Segment Start: Input material

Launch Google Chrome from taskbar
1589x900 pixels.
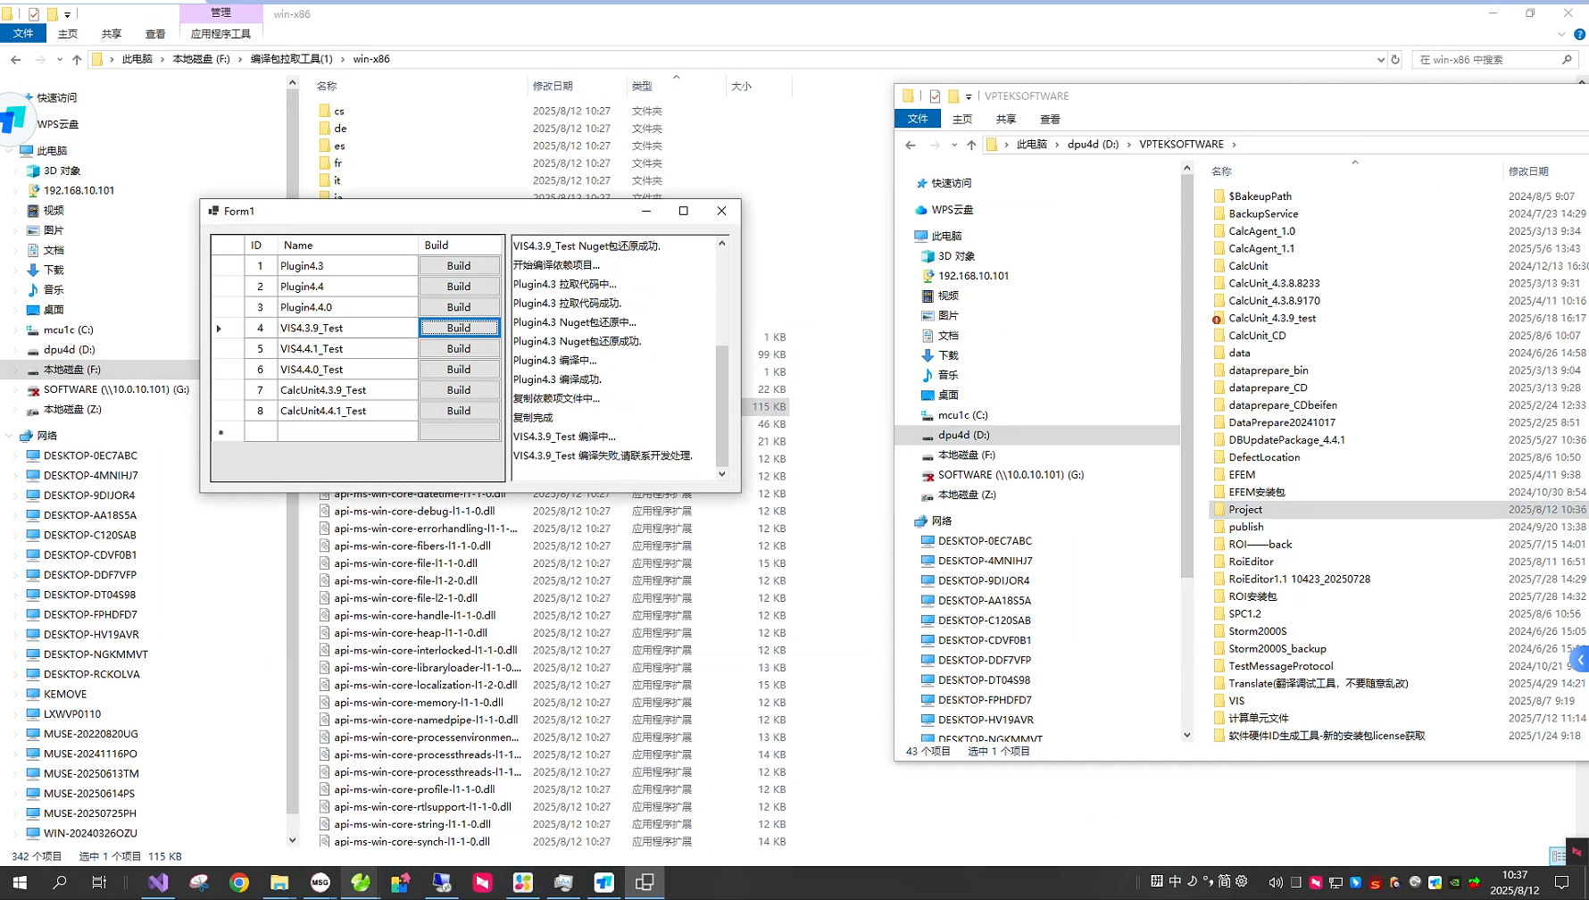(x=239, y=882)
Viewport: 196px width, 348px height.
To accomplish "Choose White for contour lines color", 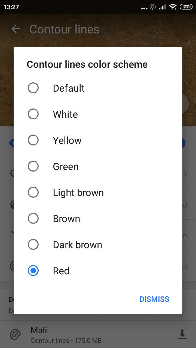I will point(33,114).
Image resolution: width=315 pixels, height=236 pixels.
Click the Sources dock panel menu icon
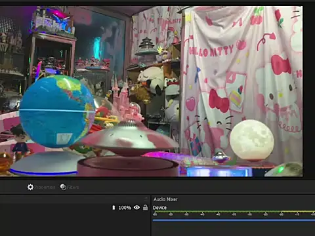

Segment End: Input material

Task objective
Only the lines above that include the word "height" belong in the answer; copy each one.

Response
Viewport: 196px width, 348px height.
Image resolution: width=315 pixels, height=236 pixels.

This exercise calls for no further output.